*TASKS TO COMPLETE:*
1. In the interview text on pandemic job losses and gender, what nickname was given to the Great Recession of 2008?
2. Write the next part of the interview text on pandemic job losses and gender, beginning after its final sentence.

*SOURCE TEXT:*
************

Q: Given the findings of Crunch Time, is increased unemployment due to the COVID-19 pandemic likely to have different impacts on men and women? What actions could we take to mitigate this?
The economic fallout of the pandemic is already gendered in terms of who is losing jobs – and the new thing is that this is the first economic downturn where women are losing more jobs than men (The Great Recession of 2008, for instance, was also dubbed the ‘Mancession’ since so many of the jobs lost were in industries dominated by men, such as construction). But we’re also seeing a resurgence of mothers being pushed to quit their jobs during lockdowns in various countries as childcare centres and schools shut and kids were at home and had to be looked after by someone. I think what we’ll see is that amongst the unemployed, men’s job-searching will be privileged (as the findings from Crunch Time suggest), and they will be afforded resources to focus on job-searching while women will likely be handling a lot of things – with their job search being just one of them. This is not because women would prefer it this way, but simply because the buck seems to stop with them for a lot of things, including managing childcare, housework and generally keeping the house together. When I think about my research, I’m actually reminded a lot about what the frontier writer, Willa Cather, wrote, describing a woman who was experiencing downward mobility in the early twentieth century: ‘her lightness cost her something.’ This idea of performing a lightness, producing a sense of safety, a cosy home, whilst dealing with significant economic setbacks, has often fallen on women, and certainly my research suggests it will continue to.

************

*AVAILABLE DATA:*
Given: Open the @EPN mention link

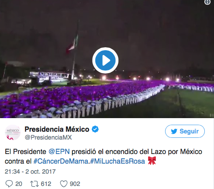Looking at the screenshot, I should coord(59,152).

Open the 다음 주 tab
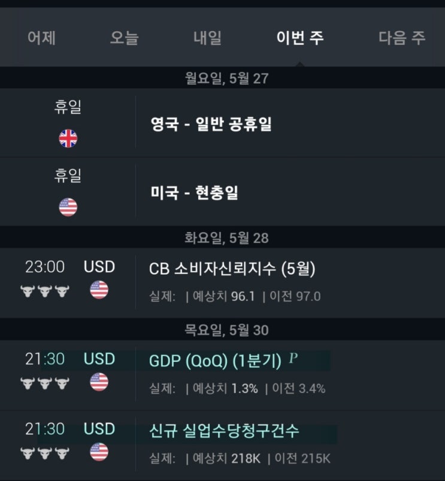(x=402, y=38)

************

*REPLIES:*
1. The 'Mancession'

2.
Some actions we can take to mitigate this include providing affordable and quality childcare. In my study, the women turned to the domestic realm simply because childcare was so expensive that they said financially it made no sense to pay for exorbitant daycare centres when they were unemployed (men did not say this). So the lack of childcare was a big factor that shaped how women in my study responded to unemployment. I think the second thing is really that employment simply is not stable enough to build a life around. When unemployment seeps into the lives of some of the most privileged workers and impacts them repeatedly, that’s a pretty good sign that how paid work is organised is broken. I don’t think the solution to this is policies like extending unemployment insurance benefits or even increasing the amount. I think it has to be a policy that recognises just how terribly insecure employment now is and tackles that head on. I think the policy that can best do that is probably Universal Basic Income.
Note: This interview gives the views of the author, and not the position of the LSE Review of Books blog, or of the London School of Economics. The interview was conducted by Dr Rosemary Deller, Managing Editor of the LSE Review of Books blog.